Aujourd'hui, la secrétaire générale d'Amnistie internationale, Agnès Callamard, a appelé les autorités américaines à abandonner les charges retenues contre lui et les autorités britanniques à ne pas l'extrader mais à le libérer immédiatement. 

"Il est accablant de constater que, près de 20 ans plus tard, pratiquement aucun responsable des crimes de guerre présumés commis par les États-Unis au cours des guerres d'Afghanistan et d'Irak n'a été amené à rendre des comptes, sans parler de poursuites judiciaires, et que, pourtant, un éditeur qui a révélé ces crimes risque de passer sa vie en prison", a-t-elle déclaré. 

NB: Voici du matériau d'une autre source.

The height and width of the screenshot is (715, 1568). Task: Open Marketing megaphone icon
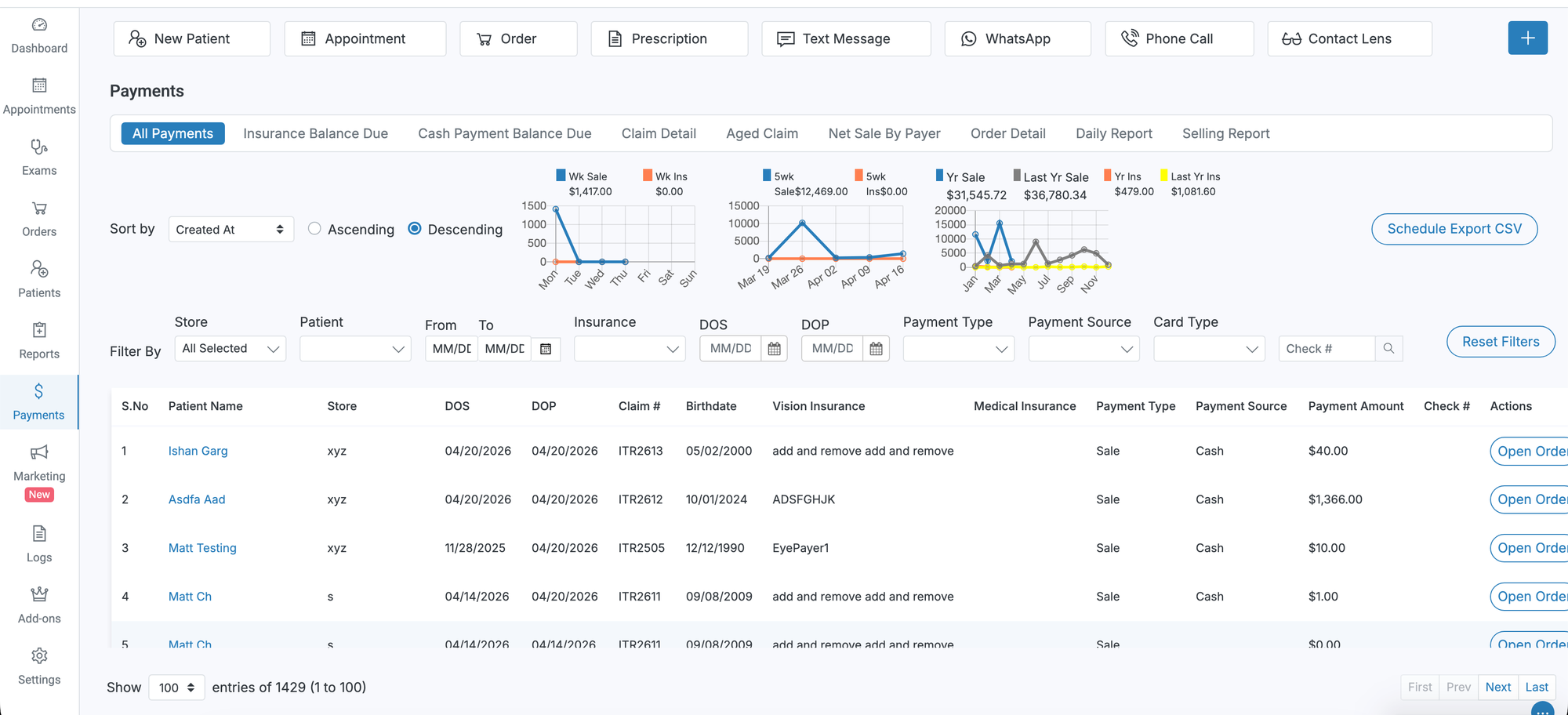click(39, 452)
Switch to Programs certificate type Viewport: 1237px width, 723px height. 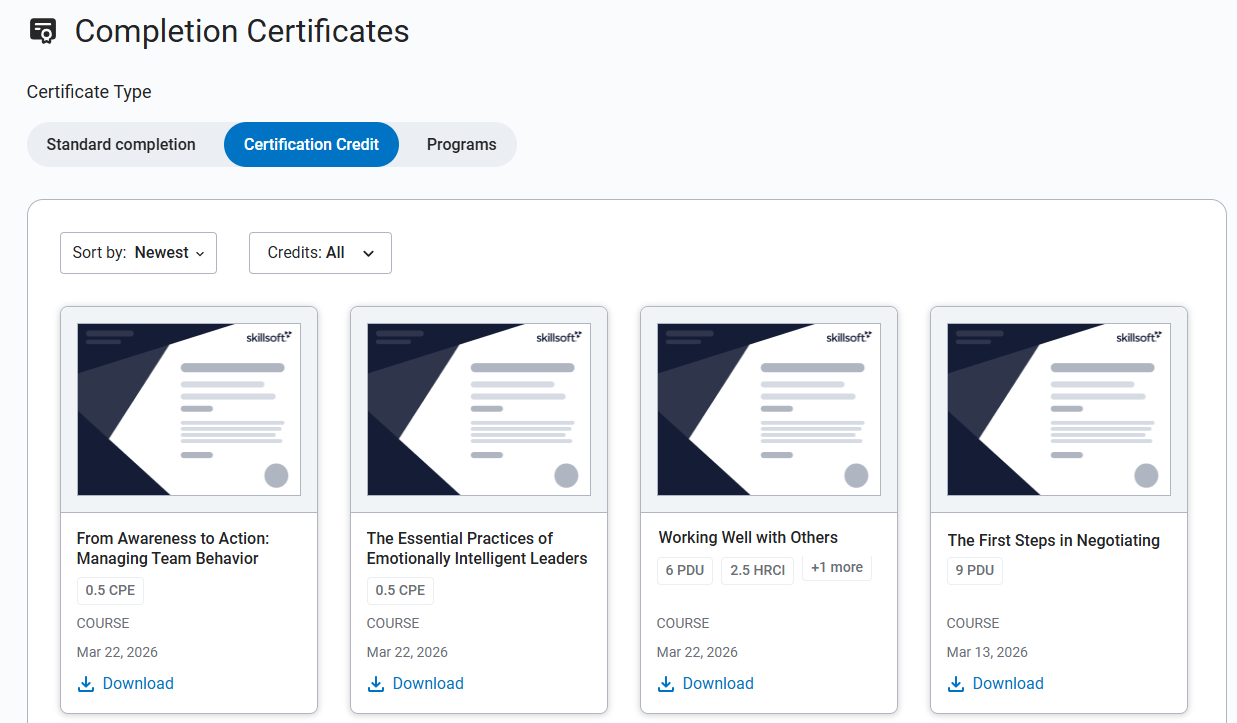(x=461, y=145)
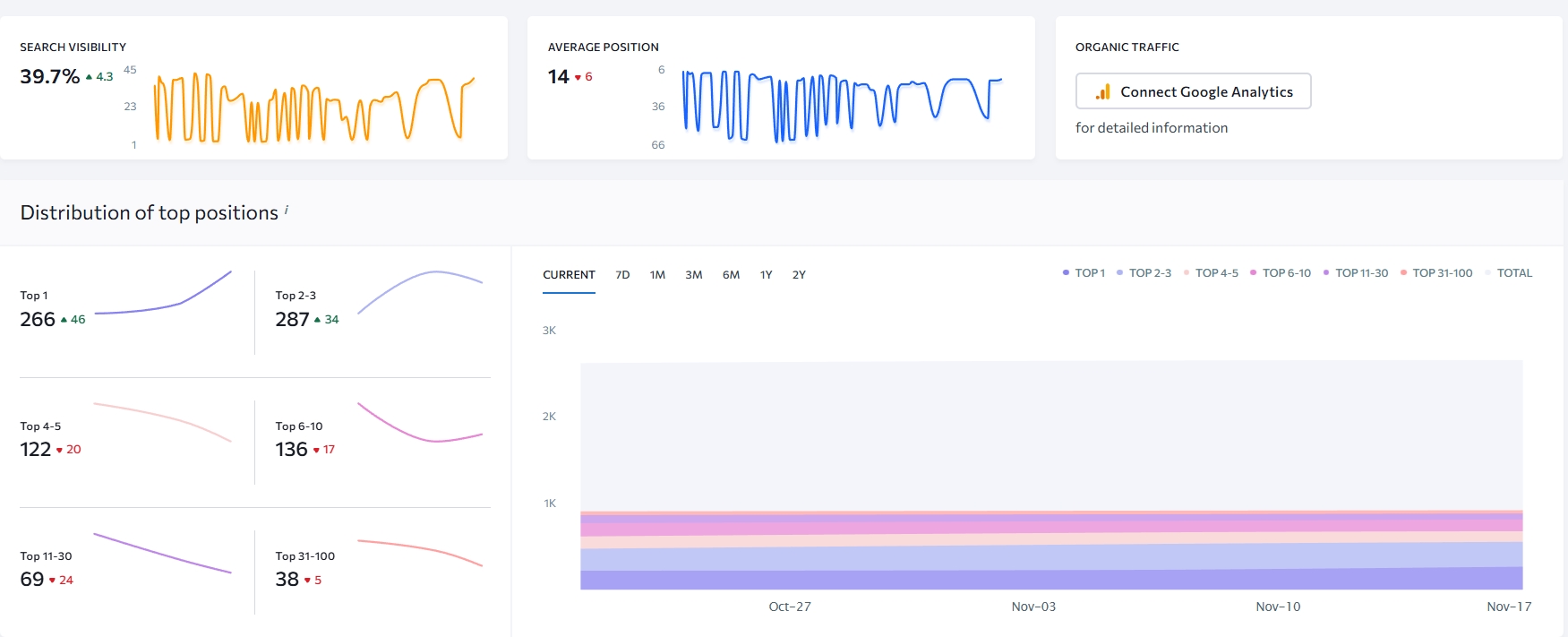
Task: Show the TOTAL series in chart
Action: pyautogui.click(x=1508, y=273)
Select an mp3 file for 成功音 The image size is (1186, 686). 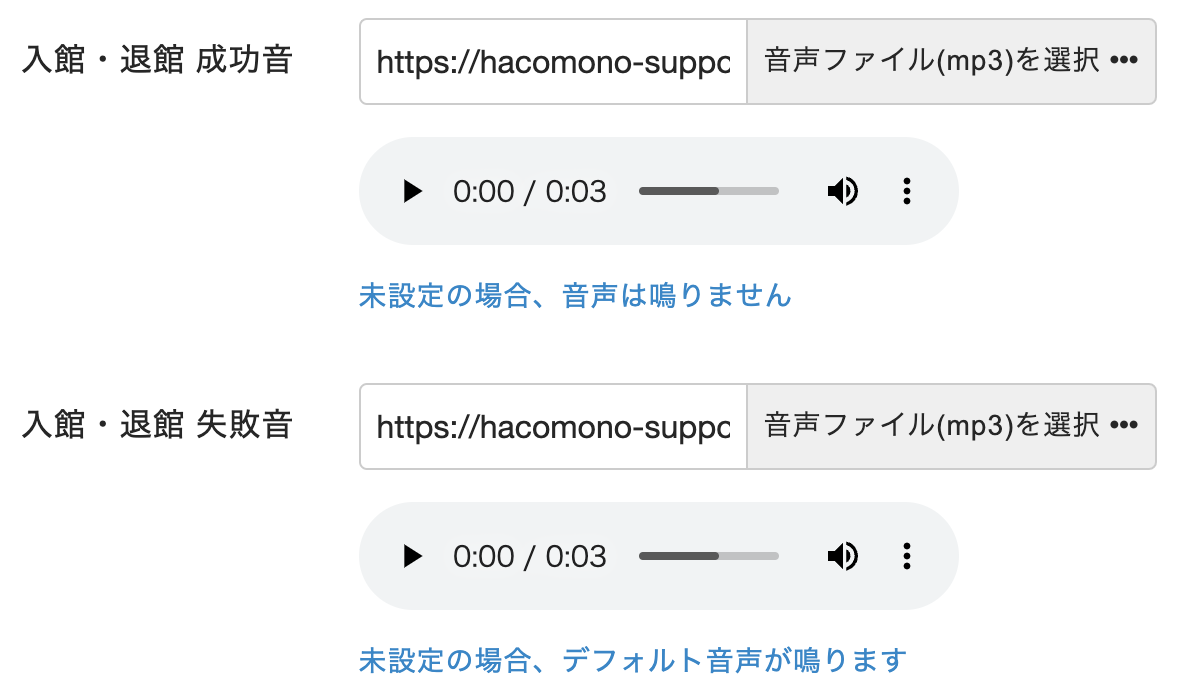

"La poursuite incessante de Julian Assange par le gouvernement américain montre clairement que ces poursuites sont une mesure punitive, mais l'affaire soulève des préoccupations qui vont bien au-delà du sort d'un seul homme et mettent en péril la liberté des médias et la liberté d'expression." 

Les lanceurs d'alerte, les éditeurs.rices et les journalistes sont d'une importance capitale pour obliger les gouvernements à faire preuve de vigilance et les auteurs de violations des droits humains à rendre des comptes. Les charges retenues contre Julian Assange doivent être abandonnées de toute urgence et il doit être libéré.